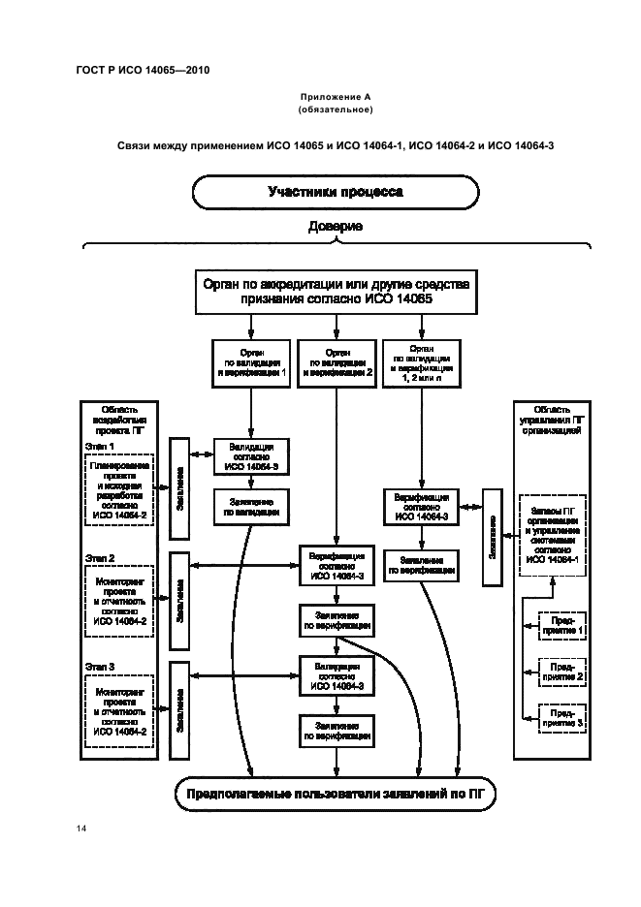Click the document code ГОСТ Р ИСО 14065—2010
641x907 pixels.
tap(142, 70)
-=-=-
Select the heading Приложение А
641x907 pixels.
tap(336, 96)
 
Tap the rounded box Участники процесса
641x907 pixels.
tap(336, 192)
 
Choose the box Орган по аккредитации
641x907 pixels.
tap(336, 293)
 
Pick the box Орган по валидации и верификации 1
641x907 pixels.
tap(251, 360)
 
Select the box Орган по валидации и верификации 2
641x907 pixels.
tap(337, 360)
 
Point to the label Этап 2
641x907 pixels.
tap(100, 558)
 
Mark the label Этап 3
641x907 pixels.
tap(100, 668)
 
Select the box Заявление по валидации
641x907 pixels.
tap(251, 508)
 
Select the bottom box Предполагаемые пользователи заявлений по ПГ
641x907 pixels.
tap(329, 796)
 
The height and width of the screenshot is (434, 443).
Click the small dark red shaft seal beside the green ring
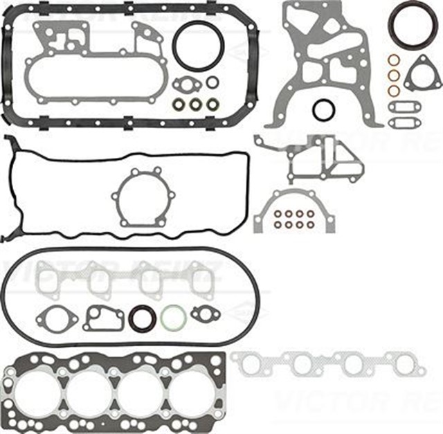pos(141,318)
-=-=-
## [Exercise goal]
Repeat the stretch of rows from the line containing "Click the document code ГОСТ Р ИСО 14065—2010" through the line containing "tap(142, 70)", including both of those lines. Leave the pictures out of your answer.

## [Task output]
Click the document code ГОСТ Р ИСО 14065—2010
641x907 pixels.
tap(142, 70)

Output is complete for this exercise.